# [ASSIGNMENT]
Take every line containing "Image" from the material and copy it.

# [STUDY MATERIAL]
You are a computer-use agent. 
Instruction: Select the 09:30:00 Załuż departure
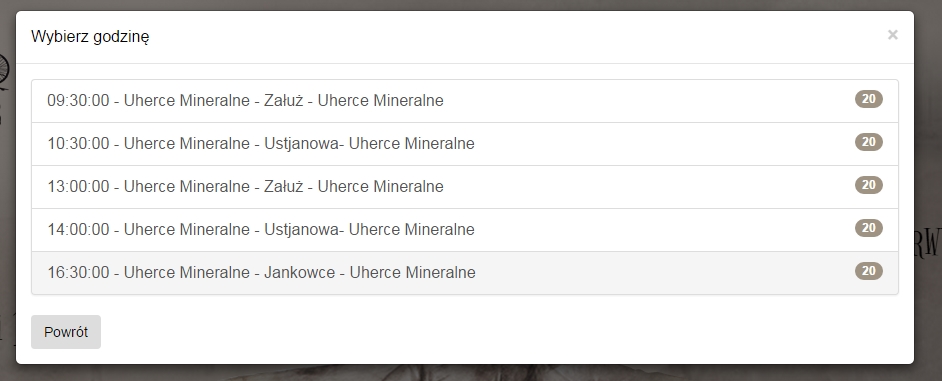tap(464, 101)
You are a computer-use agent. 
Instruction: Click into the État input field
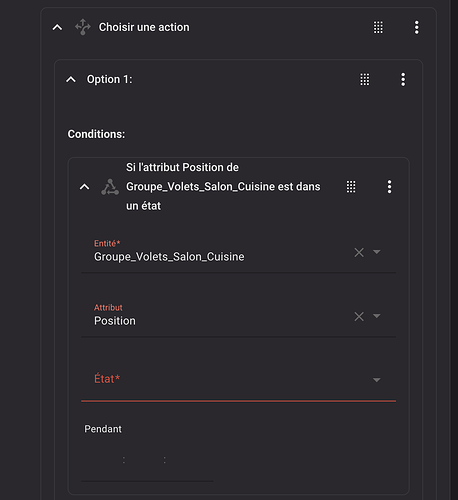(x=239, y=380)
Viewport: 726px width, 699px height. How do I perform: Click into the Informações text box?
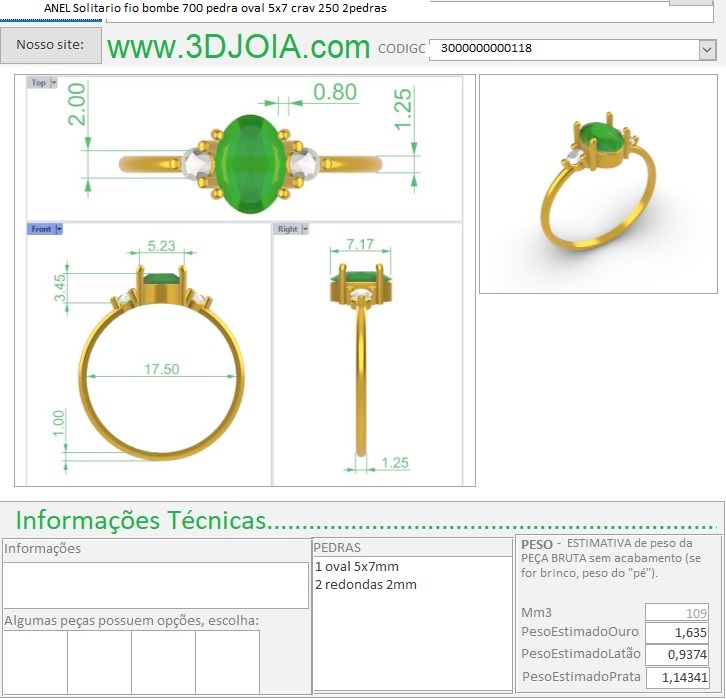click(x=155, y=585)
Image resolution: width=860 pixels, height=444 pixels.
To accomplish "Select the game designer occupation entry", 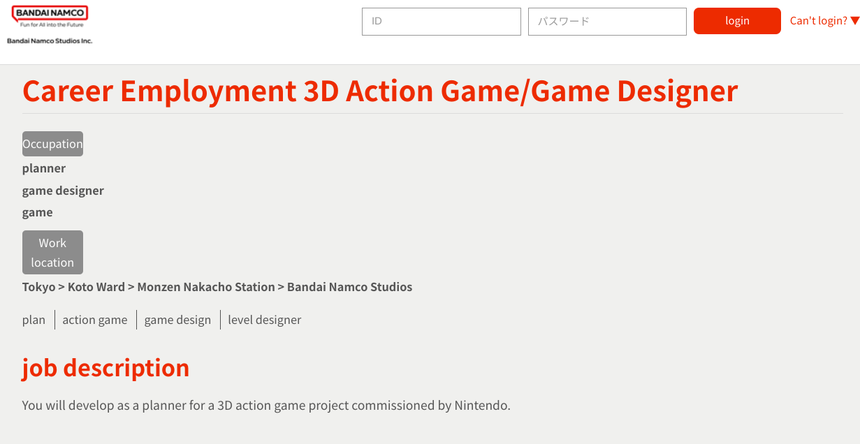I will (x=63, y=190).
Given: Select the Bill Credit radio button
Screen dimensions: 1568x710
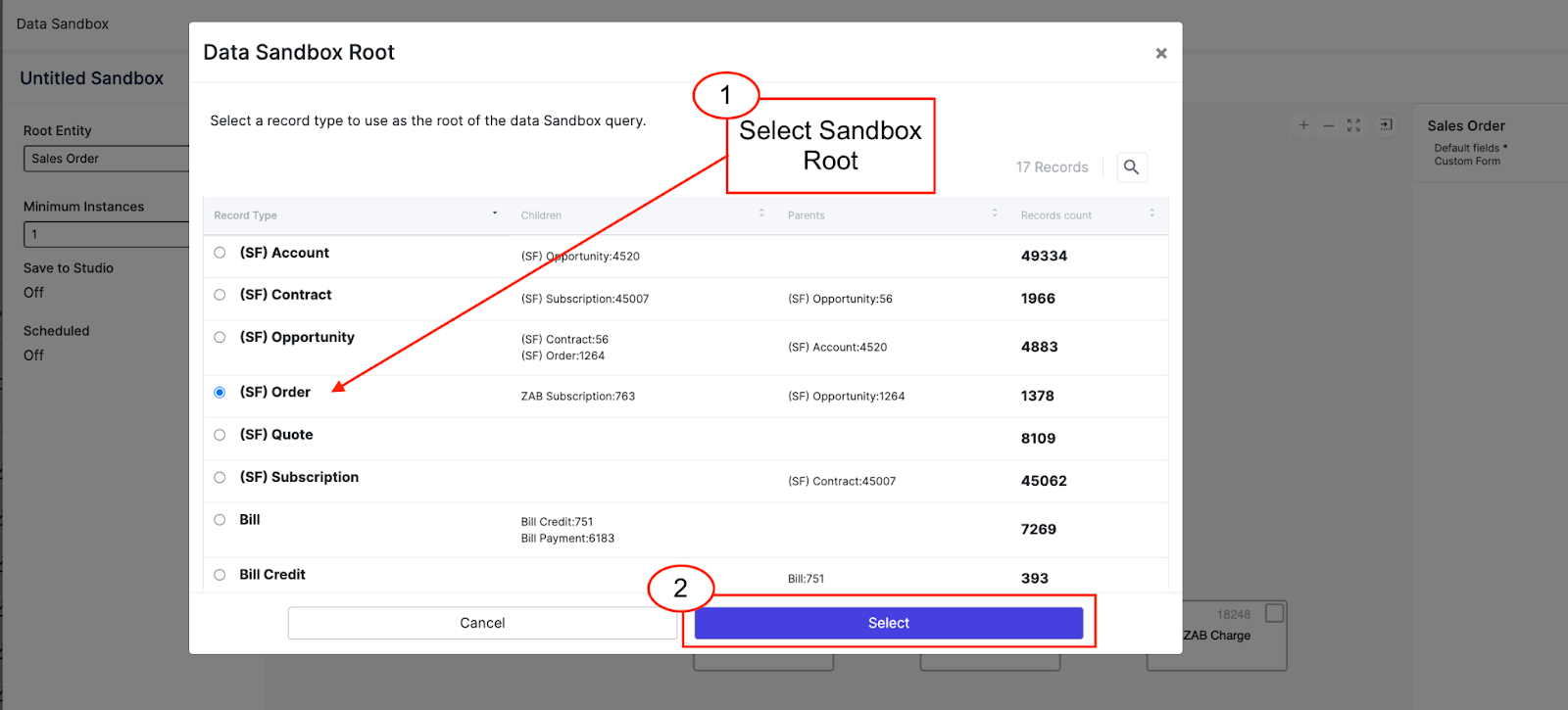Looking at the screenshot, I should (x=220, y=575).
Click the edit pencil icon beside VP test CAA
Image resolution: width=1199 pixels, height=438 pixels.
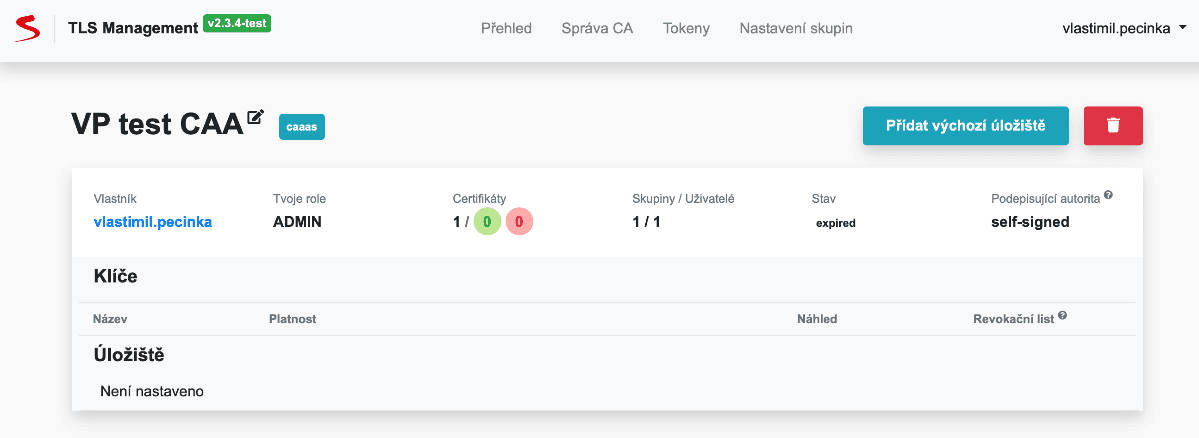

# [REPLY]
Image resolution: width=860 pixels, height=444 pixels.
Image resolution: width=1199 pixels, height=438 pixels.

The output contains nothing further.